In seguito a una morte bianca, un gruppo improvvisato di sequestratori si ritrova a rapire un ministro. Un giovane portuale del nord-est d’Italia (Fabio Volo), un professore precario che lavora in autogrill (Pierfrancesco Favino), uno pseudo rivoluzionario radical-chic (Giuseppe Battiston), un’aspirante giornalista televisiva (Claudia Pandolfi) e un ex galeotto (Paolo Sassanelli), delusi dalla loro vita, vogliono rapirlo per risarcire con il riscatto la donna rimasta vedova.
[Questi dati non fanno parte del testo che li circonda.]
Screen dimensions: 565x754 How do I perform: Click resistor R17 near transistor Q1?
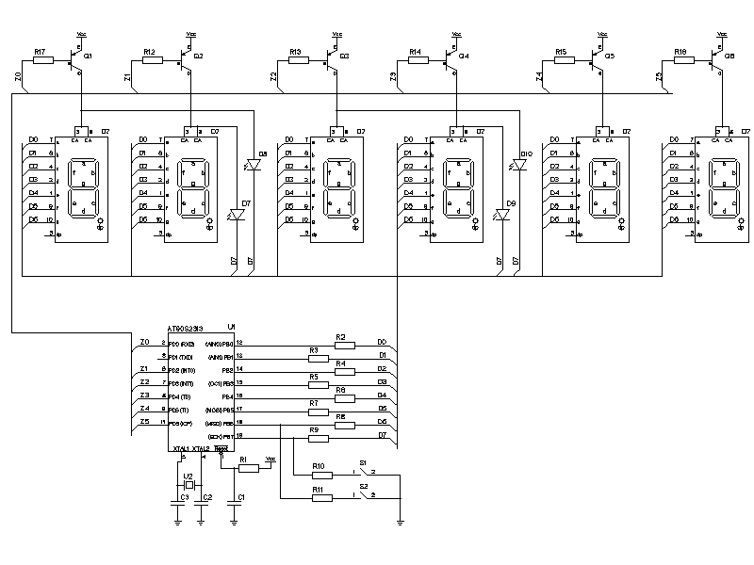pyautogui.click(x=43, y=60)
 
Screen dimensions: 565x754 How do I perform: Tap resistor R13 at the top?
pyautogui.click(x=300, y=60)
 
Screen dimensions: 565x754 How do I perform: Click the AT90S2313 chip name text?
pyautogui.click(x=186, y=329)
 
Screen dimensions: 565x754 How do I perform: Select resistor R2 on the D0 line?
pyautogui.click(x=344, y=346)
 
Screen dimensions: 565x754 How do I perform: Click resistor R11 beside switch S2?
pyautogui.click(x=321, y=498)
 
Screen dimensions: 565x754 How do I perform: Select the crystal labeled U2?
pyautogui.click(x=188, y=484)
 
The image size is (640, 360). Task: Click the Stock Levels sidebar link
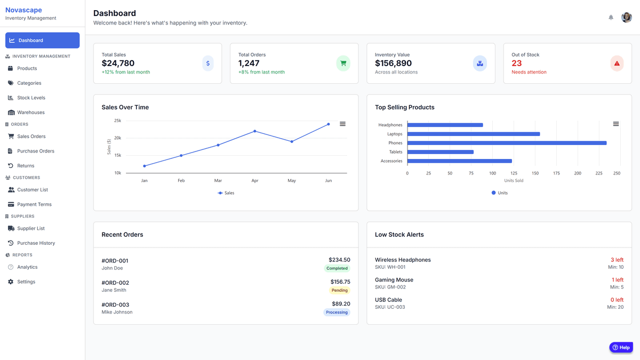(x=31, y=98)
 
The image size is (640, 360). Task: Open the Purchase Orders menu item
(x=36, y=151)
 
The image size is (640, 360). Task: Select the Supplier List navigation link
(x=31, y=228)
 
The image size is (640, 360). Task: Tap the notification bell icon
(x=611, y=18)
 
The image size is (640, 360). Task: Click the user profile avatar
(x=627, y=18)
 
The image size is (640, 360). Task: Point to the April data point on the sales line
(x=255, y=131)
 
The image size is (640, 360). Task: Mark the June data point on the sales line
(x=329, y=124)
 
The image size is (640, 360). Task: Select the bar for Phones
(x=507, y=143)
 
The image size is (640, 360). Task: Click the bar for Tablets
(x=441, y=152)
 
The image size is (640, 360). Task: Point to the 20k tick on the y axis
(x=118, y=138)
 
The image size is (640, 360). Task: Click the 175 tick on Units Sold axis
(x=556, y=173)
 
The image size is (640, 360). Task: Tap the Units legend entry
(x=500, y=193)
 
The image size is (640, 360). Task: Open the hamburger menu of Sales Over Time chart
(x=342, y=124)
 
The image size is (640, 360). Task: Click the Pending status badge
(x=340, y=291)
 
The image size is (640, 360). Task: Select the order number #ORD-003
(x=115, y=305)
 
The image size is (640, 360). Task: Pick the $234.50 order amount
(x=339, y=260)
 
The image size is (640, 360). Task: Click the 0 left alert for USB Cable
(x=617, y=300)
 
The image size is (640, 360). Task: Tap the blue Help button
(x=621, y=347)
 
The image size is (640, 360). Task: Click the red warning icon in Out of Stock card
(x=617, y=63)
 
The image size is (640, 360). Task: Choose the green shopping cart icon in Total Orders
(x=343, y=63)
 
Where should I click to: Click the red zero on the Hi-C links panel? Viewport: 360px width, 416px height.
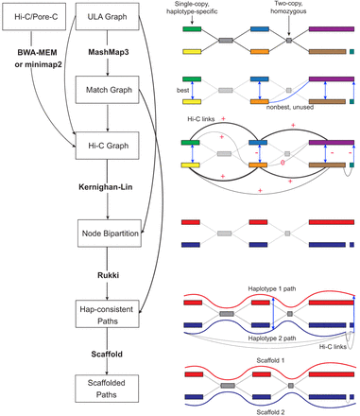(x=270, y=164)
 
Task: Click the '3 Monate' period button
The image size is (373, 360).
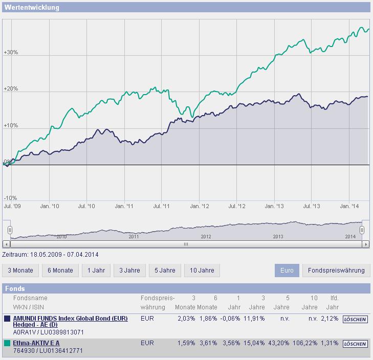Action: [x=20, y=271]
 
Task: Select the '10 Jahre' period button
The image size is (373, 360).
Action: [x=202, y=271]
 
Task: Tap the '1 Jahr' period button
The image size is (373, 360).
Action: [x=96, y=271]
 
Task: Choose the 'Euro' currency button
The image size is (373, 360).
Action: [x=287, y=271]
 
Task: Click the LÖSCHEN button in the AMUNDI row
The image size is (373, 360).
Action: [x=355, y=319]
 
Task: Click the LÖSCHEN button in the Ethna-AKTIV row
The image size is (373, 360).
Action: [x=355, y=344]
Invece del ministro, viene rapito per sbaglio un sottosegretario semisconosciuto (Giorgio Tirabassi). Braccati e inseguiti da tutti, il gruppo cercherà rifugio in Valle d’Aosta.

“Figli delle stelle” è una commedia dolce amara che vuole raccontare uno spaccato della società italiana, fragile e insoddisfatto della propria vita che cerca di aggrapparsi a qualche ideale politico per sopravvivere. Così il regista raggruppa emblemi e rappresentanti di ogni livello sociale e culturale della società per descrivere la difficile quotidianità dell’italiano medio.

In realtà i personaggi sono appena accennati e le loro motivazioni restano sconosciute fino alla fine della pellicola. Molte sono poi le critiche al governo e ai potenti, non per cercare una vera riflessione, ma solo per strappare un sorriso allo spettatore.

Nonostante il ritmo della commedia sia buono e la fotografia molto bella, la sceneggiatura zoppica lasciando un primo tempo lento e nebuloso, per ritrovarsi in una seconda parte del film più frizzante.

Il protagonista assoluto è sicuramente Pierfrancesco Favino che con il suo marcato accento umbro riesce a diventare il fulcro di tutta la commedia.

Il film voleva essere una denuncia ironica della nostra società: il risultato invece è solo una semplice commediola a tratti divertente. “Figli delle stelle” è un film senza grandi aspirazioni: il regista Pellegrini avrebbe potuto e dovuto osare di più.